Your clients may be paying you to know what keeps them up at night and not what keeps the whole world up at night.
Think Small and Connect
Every one of your clients has multiple people that affect their decisions on what law firm to retain for the next matter. Like it or not, this is becoming more of a matter-by-matter decision instead of a year-to-year one. Identifying, using and maintaining offline and online social networks to maintain contact and find new avenues of approach to the decision-making process is vital.
Increasingly, clients are turning to a small group of trusted advisers to make mission-critical decisions. These advisers might include their accounting firms, financing sources, consultants, insurance brokers and multiple members of the management team. The closed-loop relationship between corporate counsel and relationship partner has been infiltrated by outsiders. Large firms must accept this fact and use social media tools to create a non-linear, networked buttress to retain and expand their most important clients. Small firms are working very hard to use such tools to make Big Law irrelevant and highly replaceable.
Relationships Are the Last Mile
One of the most common reasons that there is a lack of return on investment (ROI) on technology is the unwillingness to take action on all of the information collected. Law firms are notorious for collecting, indexing and discussing information and what it might mean, but they do not act upon it. Business development is an academic exercise up until this point, and the tools have done nothing but help create a list of possibilities. Eventually, someone has to pick up a phone and take action. Companies don”t hire lawyers. People do. All of the efforts up to this point should be to allow a single lawyer to identify a single person by name and start a conversation with him or her. This may turn into a relationship if you talk about the right topics (see market intelligence) and match it with the right services you know your firm has done before (see business intelligence).
Business development happens one person at a time. Don”t let technology get in the way of that fact. The entire ROI of your technology process and tools is hinged upon whether or not it can help identify the one person who is ready to buy, and for that reason will buy your services over another”s.

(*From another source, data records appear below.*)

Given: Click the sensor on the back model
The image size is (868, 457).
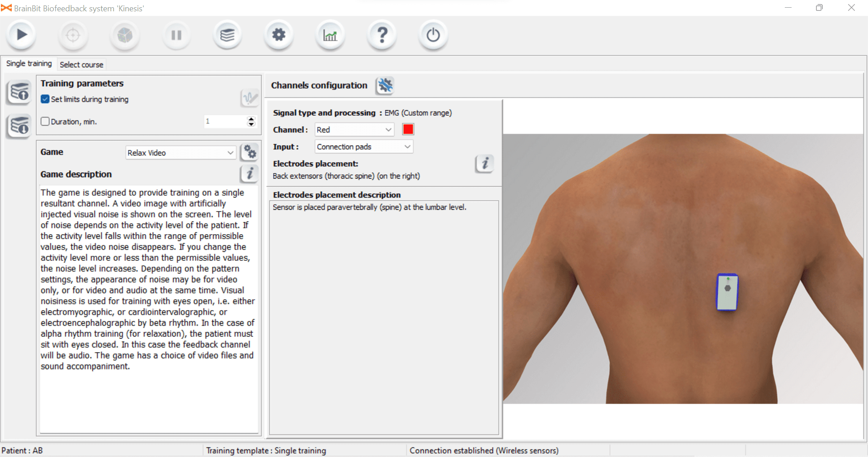Looking at the screenshot, I should [x=727, y=292].
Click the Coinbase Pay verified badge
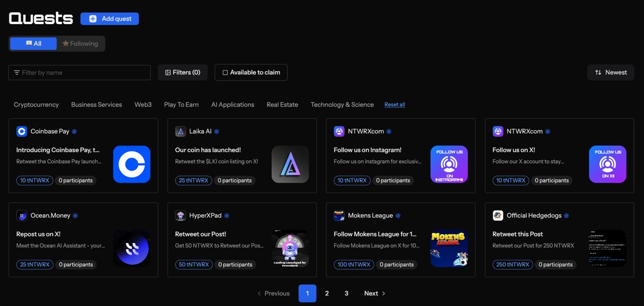This screenshot has height=306, width=644. tap(74, 131)
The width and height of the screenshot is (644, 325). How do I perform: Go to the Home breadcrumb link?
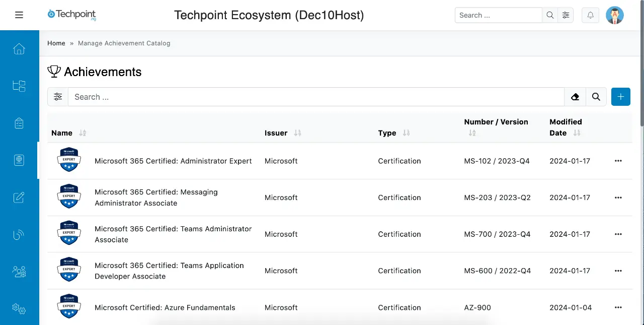56,43
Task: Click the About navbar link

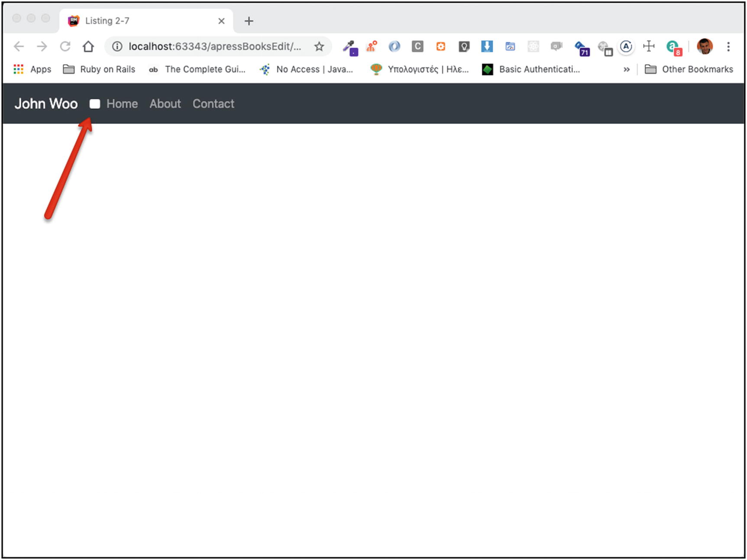Action: click(x=165, y=104)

Technology Baked into Strategy
Some firms spend too much time worrying about their CRM strategy, knowledge management strategy or general technology plan. These strategies are all subservient to the one that is being championed by the managing partner at the annual partners” retreat. For example, if the head of the firm is proclaiming that you must increase realizations rates to 94%, grow your top clients by 10% and open an office in China, then that is your technology strategy. For business development technology investments, this becomes even more important, since many high-billing partners see it as useful, but optional. Attach technology to it to become a strategic priority, and do not make it stand on its own. Act like a large firm instead of a large, small one
Technology investments for small law firms help them broaden their reach, create virtual leverage and increase their productivity. For large law firms, it must help them “see around corners” for their clients to help them avoid problems. It also must help the firm itself be more predictive on where it will get its next matter. This means that while small law firms may continue to use technology to look big, large law firms need to use it to think and act small.